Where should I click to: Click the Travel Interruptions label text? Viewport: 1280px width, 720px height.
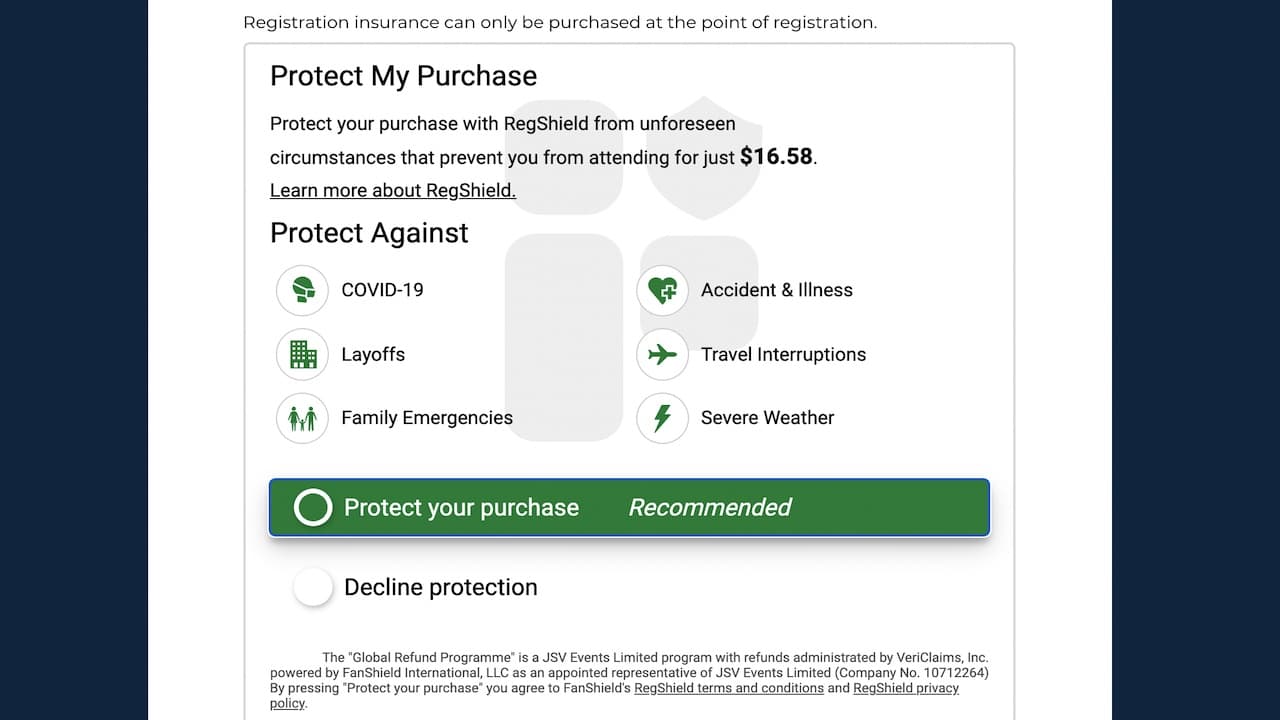pyautogui.click(x=784, y=354)
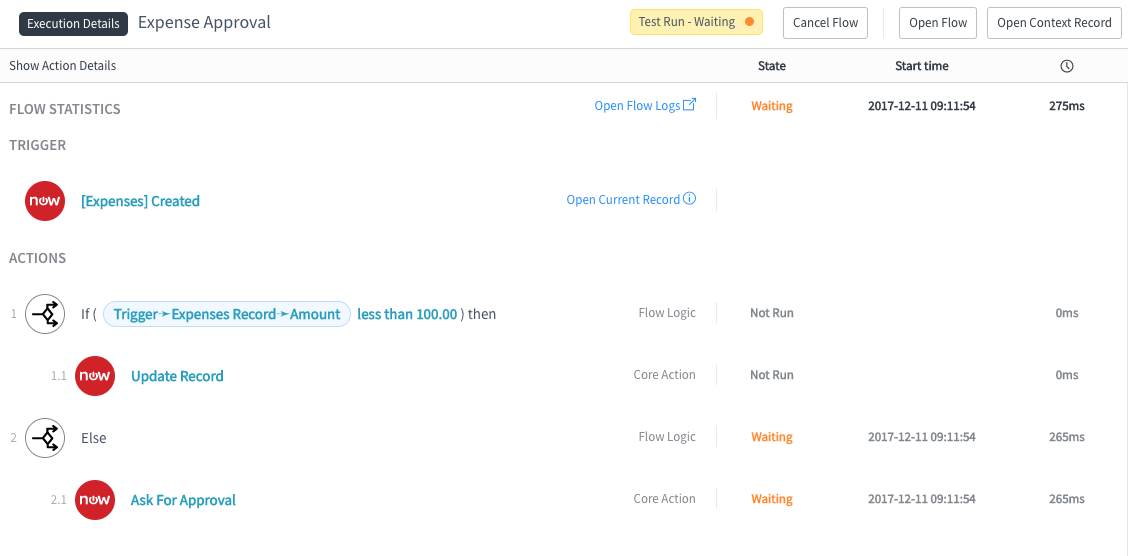
Task: Click the ServiceNow icon next to Update Record
Action: coord(95,375)
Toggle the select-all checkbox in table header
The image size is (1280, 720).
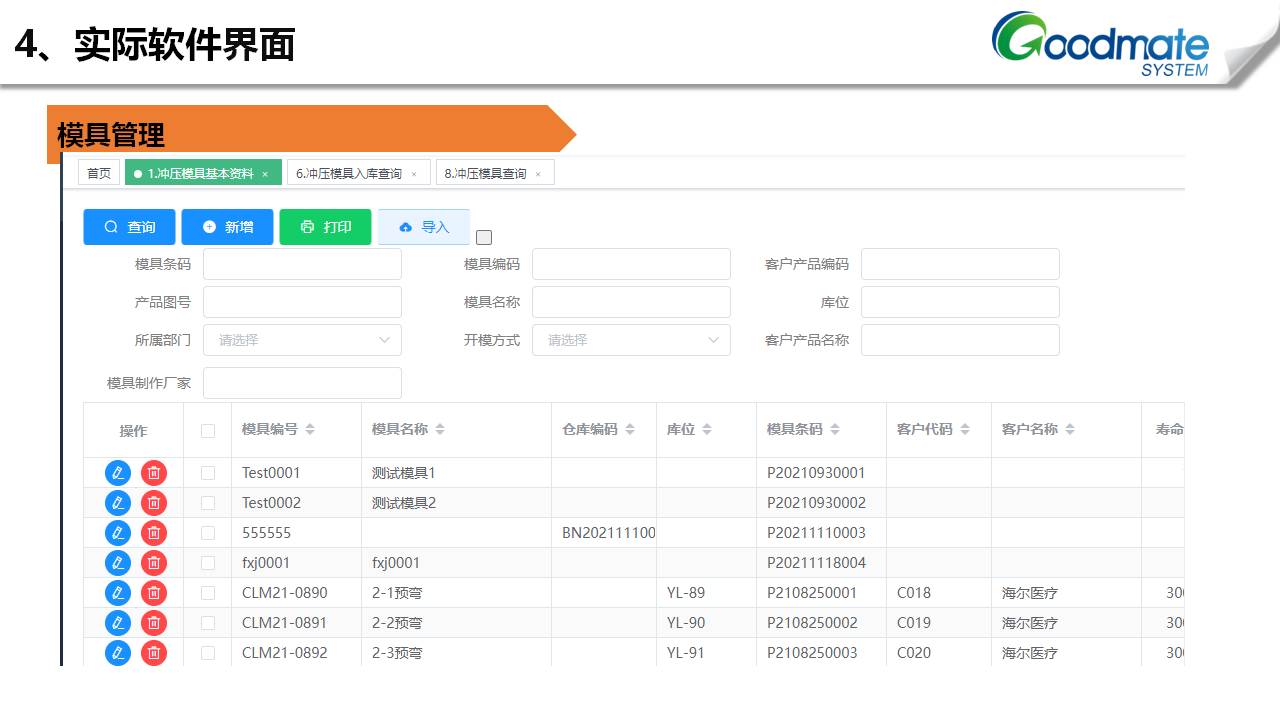coord(208,431)
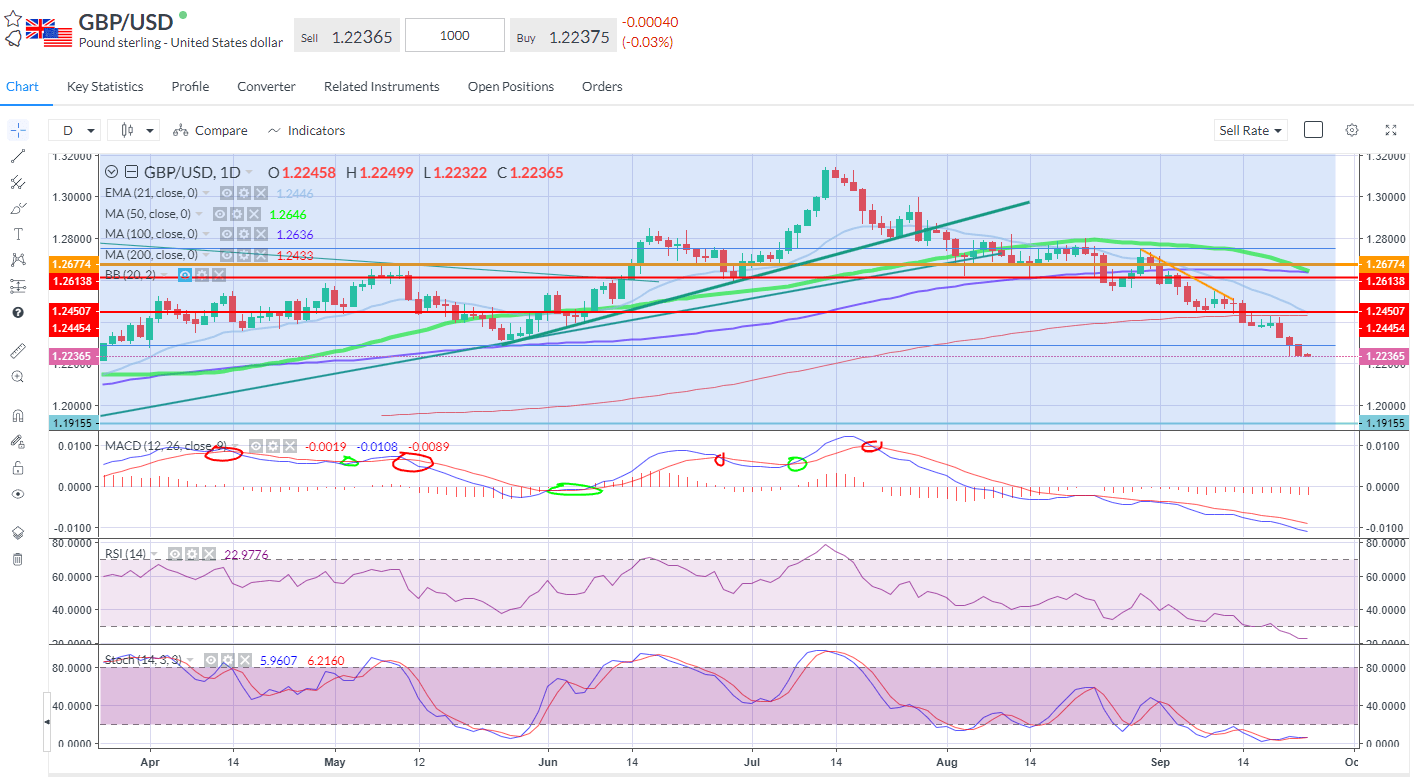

* * * * * * * * *

◆ WHAT THE TASK REQUIRES
None of the pictures should be reproduced; all other material above must be set down exactly.

◆ EXERCISE OUTPUT
Where should I click to: Click the Travel Interruptions label text? Viewport: 1280px width, 720px height.
pyautogui.click(x=784, y=354)
Task: Click the ServiceNow icon next to Update Record
Action: coord(95,375)
Toggle the select-all checkbox in table header
The image size is (1280, 720).
coord(208,431)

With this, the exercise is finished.